### What to do
Rewrite the data from the line with "Image resolution: width=1920" to the line with "I want to click", swapping "pixels" for "px" and leaving everything else unchanged. Return only those lines, without the pictures.
+-------+
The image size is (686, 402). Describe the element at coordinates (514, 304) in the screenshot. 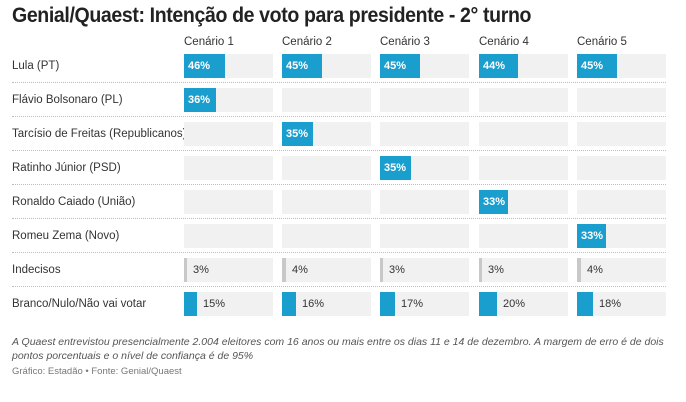

I see `data-label: 20%` at that location.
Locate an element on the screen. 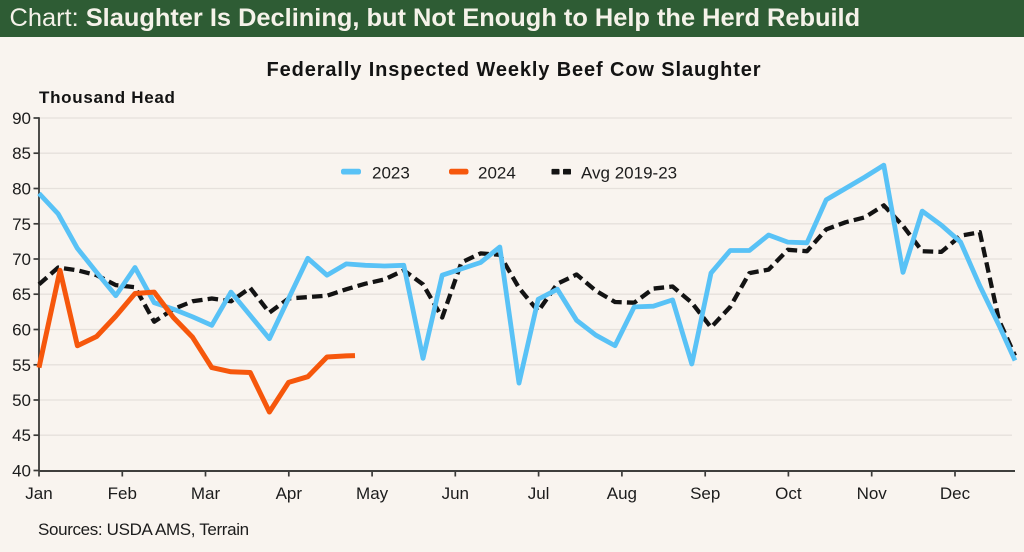  svg-text: 85 is located at coordinates (22, 154).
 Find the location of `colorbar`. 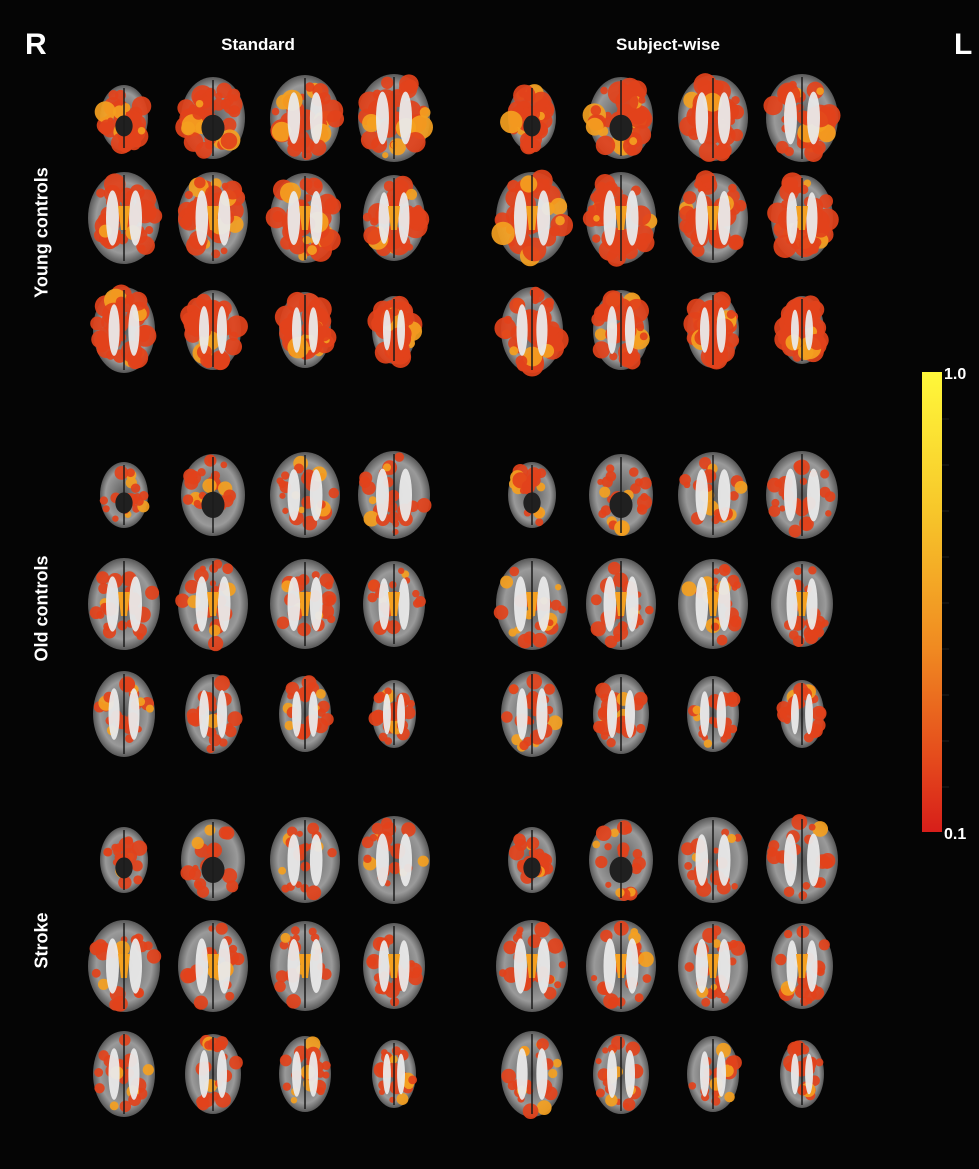

colorbar is located at coordinates (932, 602).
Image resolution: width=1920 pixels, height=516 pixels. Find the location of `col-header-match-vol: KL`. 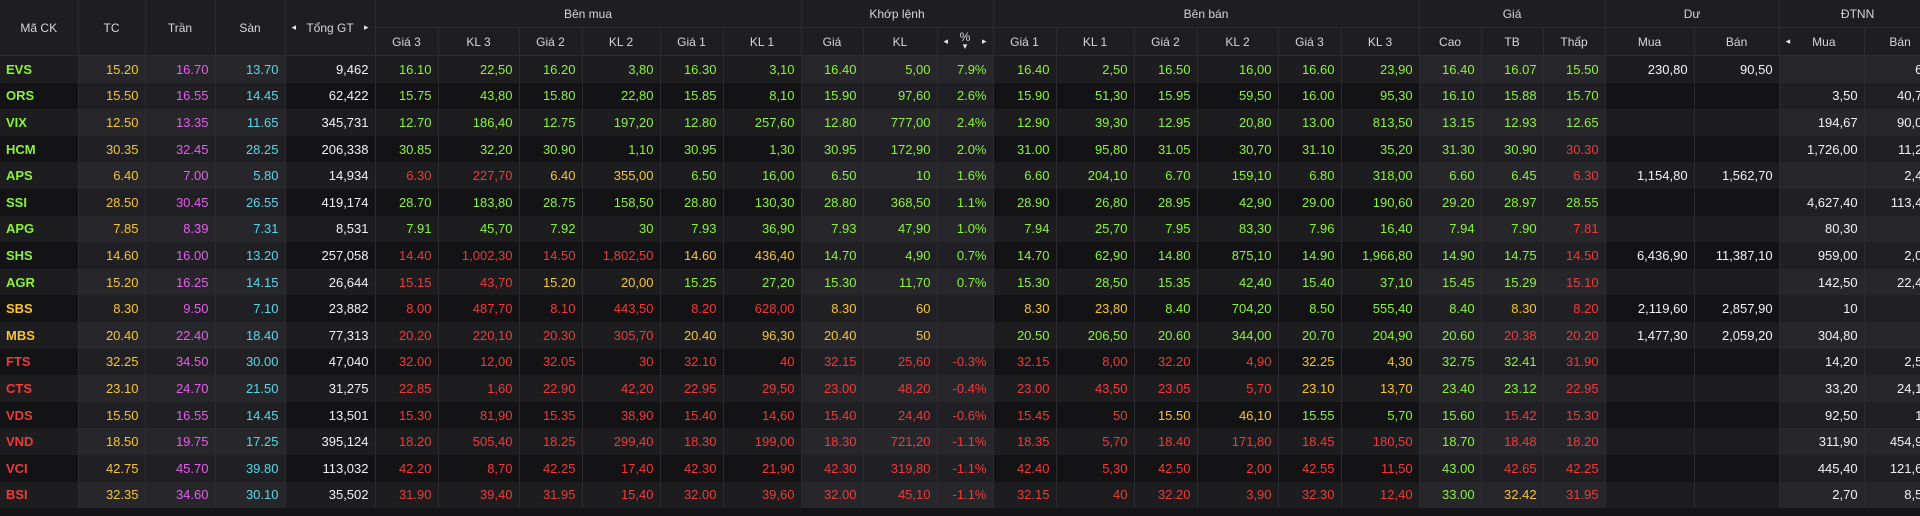

col-header-match-vol: KL is located at coordinates (900, 42).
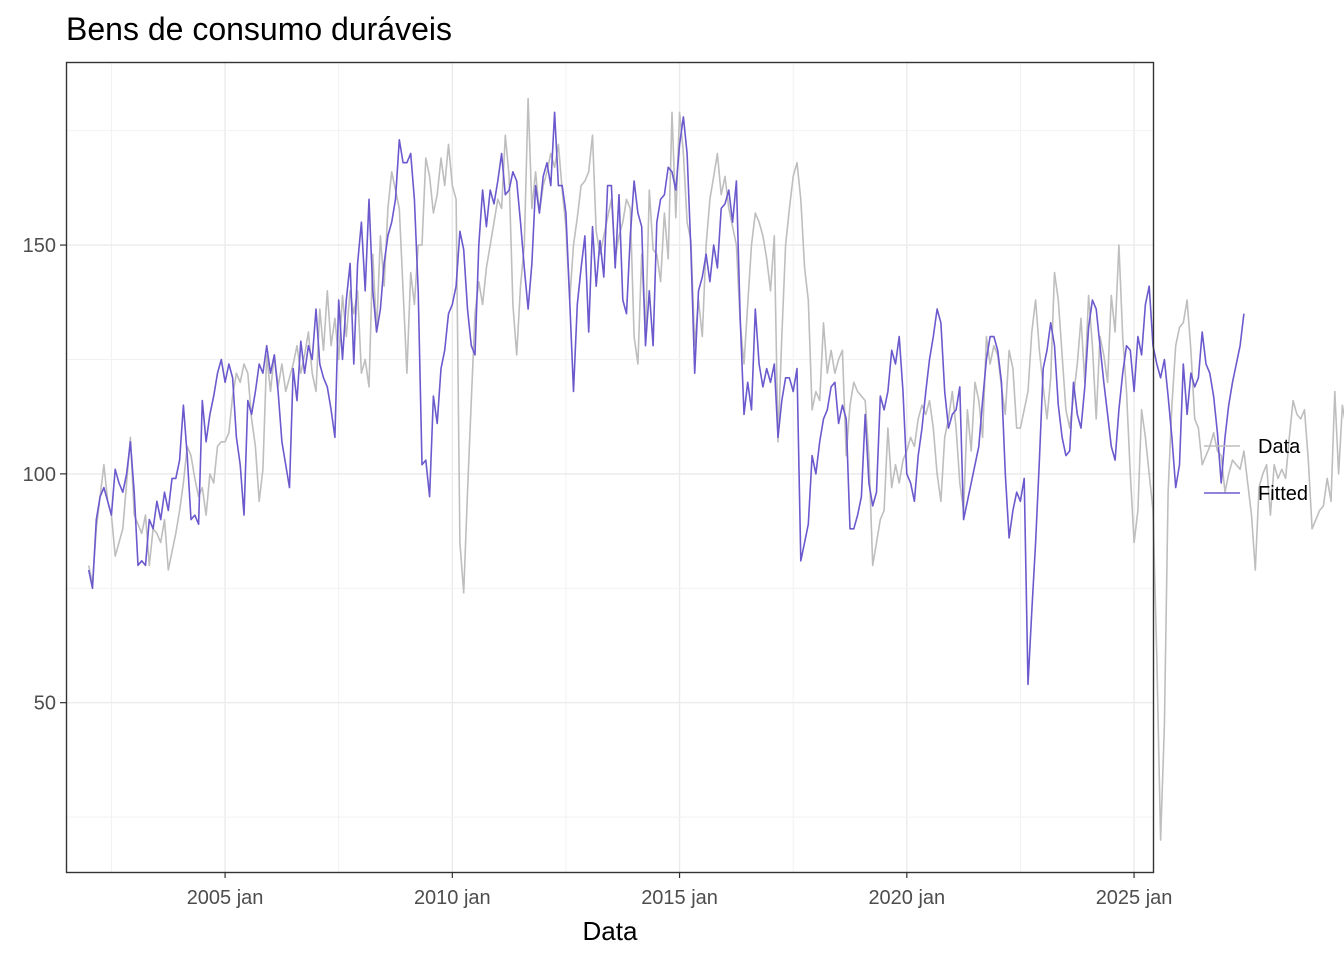  I want to click on x-tick-label: 2025 jan, so click(1134, 898).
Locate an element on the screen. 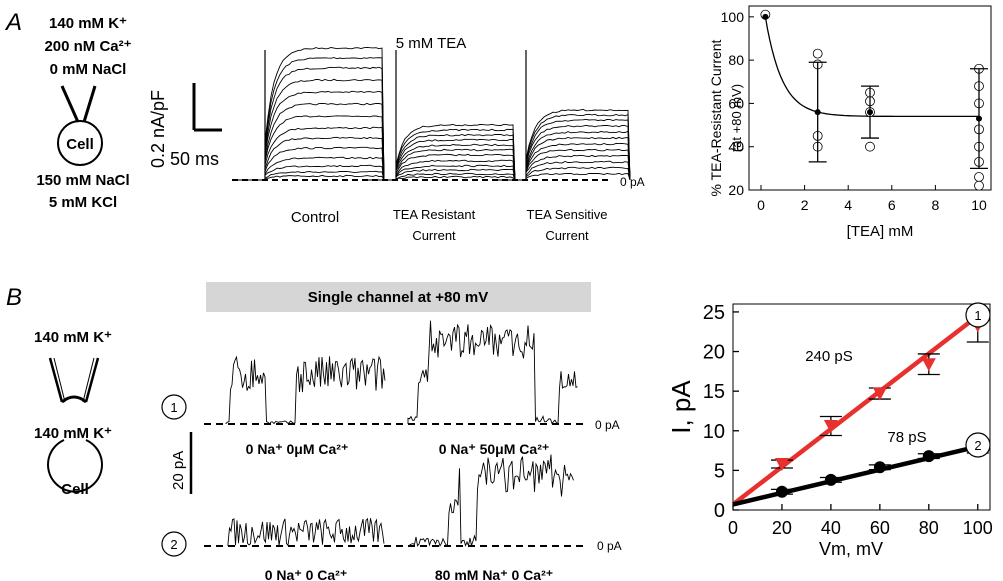  chart-frame-iv is located at coordinates (862, 407).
+-------+
### Task output
Image resolution: width=1920 px, height=516 px. Find the location of `col-header-match-vol: KL`. 

col-header-match-vol: KL is located at coordinates (900, 42).
  I want to click on x-tick-label: 2025 jan, so click(1134, 898).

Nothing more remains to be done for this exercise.